They're small in stature, but big difference makers
One normally thinks of tall, lanky players who deliver pile-driving spikes as the ones who grab the headlines on volleyball teams.
But in the Pacific, height comes at a premium. Many players have at least one local national parent and children of Asian descent – Japanese, Korean, Chinese, Filipino and Chamoru (Guam) – tend to be more diminutive than their taller, big-boned western counterparts.
So it’s the small packages that consistently deliver big things in Pacific high school ball. The ones who do the ground work on the back lines defensively, create the sets that turn into those spike kills, or at times deliver hard hits from angles at the edges of the net for unexpected points.
Take the teams that won Far East Divisions I and II Tournament titles last year. D-II offensive MVP Andrea Carandang of Osan stands all of 5-foot-4. Outside hitter Kelsey Rogers earned D-I MVP honors as Kubasaki’s inspirational leader, but many observers said the play of 5-1 freshman defensive specialist Maiya Larry was equally key to Kubasaki’s fortunes.
“The big ones are the flash, but the foundation players are strong and little,” Kubasaki assistant coach Amy Deakins said. “That’s what’s nice about our team. We complement each other. We’re strong all the way around.”
Those strong and little types, Larry (now a sophomore) and her freshman sister Mimi, junior Libero Jordyn Deleon Guerrero and senior setter-turned-outside hitter Miranda Fino, combined with the bigs, Josie Daffin and Chloe Stevens, to capture Kubasaki’s 11th straight Okinawa district title.
The little giants also figured big in the Dragons’ championship last weekend in the American School In Japan Yujo Invitational Tournament, a 10-team Pacific-wide event, in which Maiya Larry was named MVP.
And it’s not just limited to the reigning champions. Though Kadena has taken a back seat to Kubasaki in league since 2003, the Panthers came within two points of beating them this season behind the play of sisters Rheagan and Rhamsey Wyche.
“They bring quickness, the concept of if it can be done it will be done, they bring hustle, they bring heart,” Kadena coach Joanna Wyche said. She likened the play of her daughters – each about 5-2 – to that of their older sister Rachel and libero Leanna Quizon on Wyche’s former Daegu team that won Far East Division II in 2013.
“They bring desire and drive to the court. And they show the giants on the court that they have absolutely no excuse.”

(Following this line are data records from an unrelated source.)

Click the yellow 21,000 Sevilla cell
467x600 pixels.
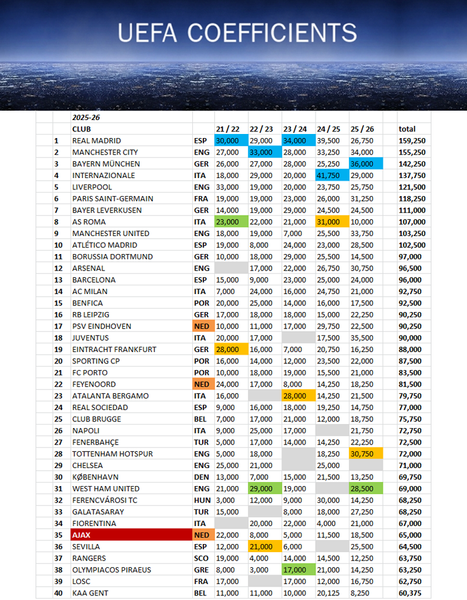coord(265,546)
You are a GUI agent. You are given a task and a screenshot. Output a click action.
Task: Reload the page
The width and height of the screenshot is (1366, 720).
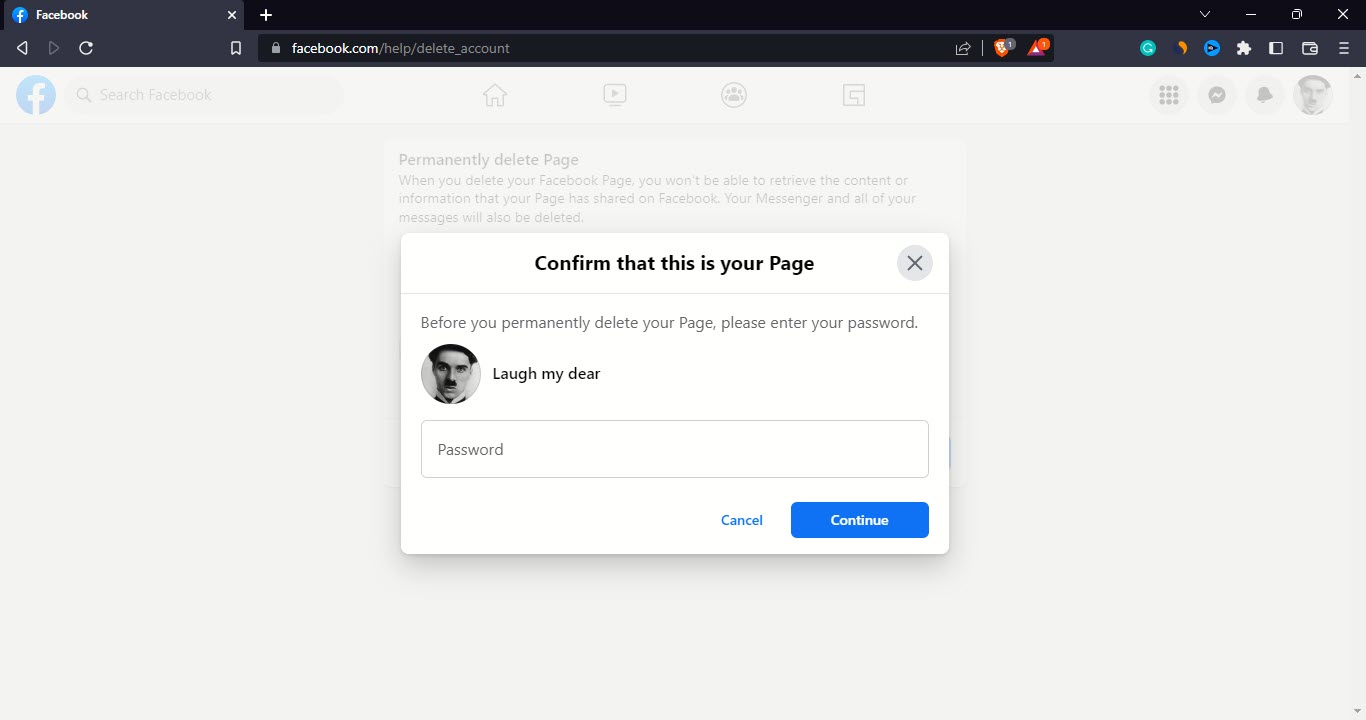click(x=86, y=48)
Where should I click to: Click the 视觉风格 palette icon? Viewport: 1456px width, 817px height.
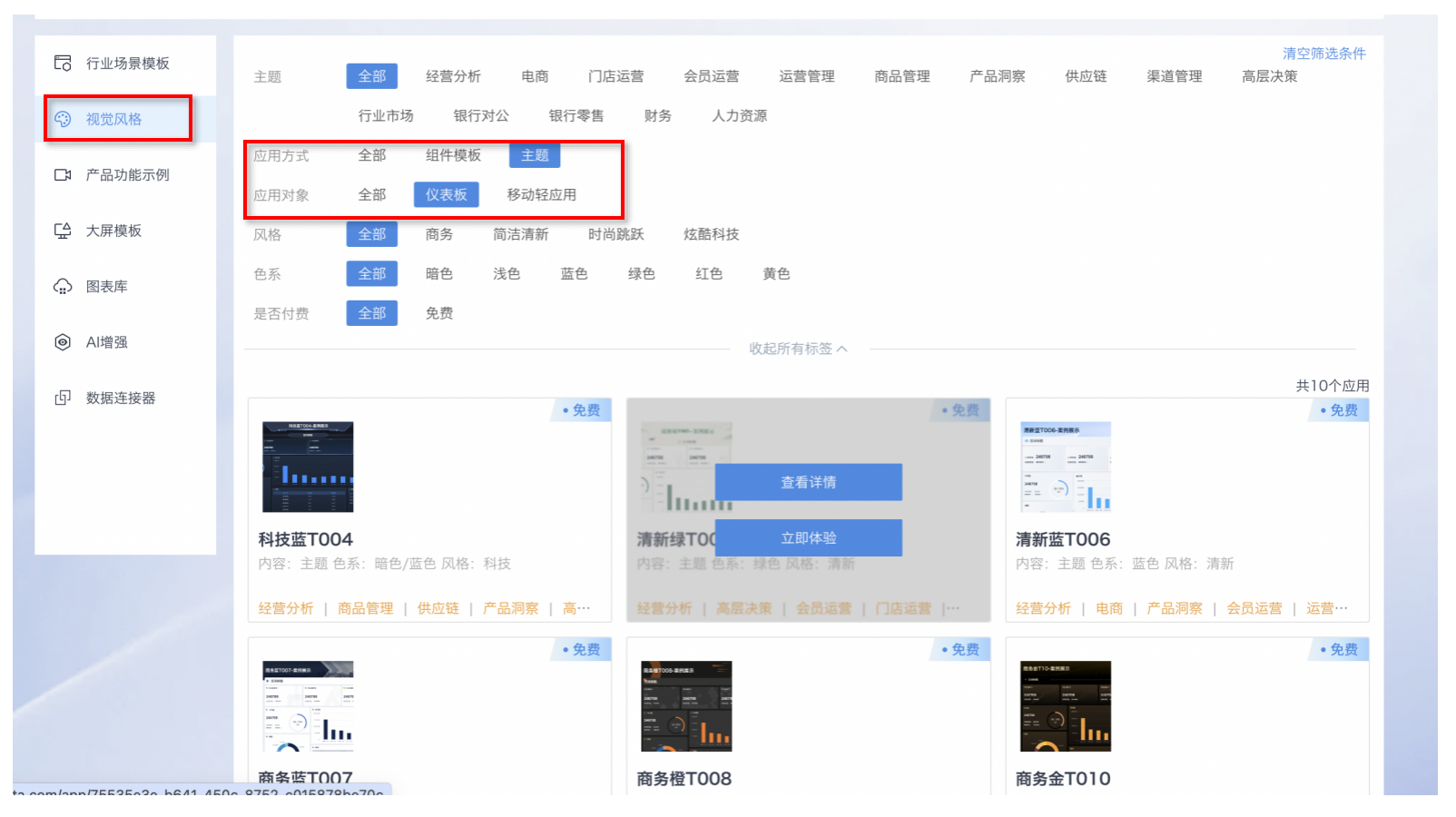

Using that quickness and hustle, smaller players cover the court tenaciously, keeping balls from dropping to the floor, coaches say. They get clean passes to the setters. And the setters consistently deliver the ball to the net tape for the bigs.
Those smaller players “have to want the ball,” Dragons head coach Mike Hogen said. “Maiya wants the ball. She’s very competitive. She doesn’t like to lose. If she wins, she wants to win by more.”
Aside from being able to pick up most everything, Guerrero is perhaps the most vocal defensive player the Dragons have.
“She definitely wants to make the play,” Hogen said. “She’s extremely aggressive. Athletically, she’s able to get to anything. And she’s very communicative. Her, Maiya, Miranda, they’re very verbal.”
The Larry sisters are each of Japanese descent. A vast number of players on champion teams in the Korean-American Interscholastic Activities Conference are of Korean descent. Champion teams from Guam, when they were still attending Far East tournaments, were driven by smaller players, most recently Wella Comoda and Charlene Pama who helped Southern win D-II and D-I titles in 2000 and 2002.
“In an ideal world, you have six girls over 6 foot and one libero,” Hogen said. “Not on the Pacific. ASIJ can pull it off, but they’re the only team that really has that kind of height.”
So, Hogen, Wyche, Williams and the rest of the Pacific teams short on height but long on tenacity have to go with what they have.
“Good defense beats offense if defense plays defense long enough,” he said. “Offense is important, it looks good and we focus on it, but defense usually trumps offense.”
That’s not to say big players aren’t important. “We need them, too. They hold the line,” Joanna Wyche said.
But teams can’t always depend on height and must make the best of what they have, said Carandang, who is of Filipino descent.
“I don’t think height should really matter as long as they do their job and succeed in it,” she said. “(Height) gives some advantages to hitters, but there are some hitters who are smaller who can jump higher and hit better than (players) who are taller than they are.”
All the ingredients must then work in concert with each other. Without them, “you wouldn’t have a team,” Kadena senior Corina Withrow said.
“Without the good passes, you probably wouldn’t have a team. And if you don’t have good hitters, you don’t have a team. If you don’t hit, you can’t score points like that.”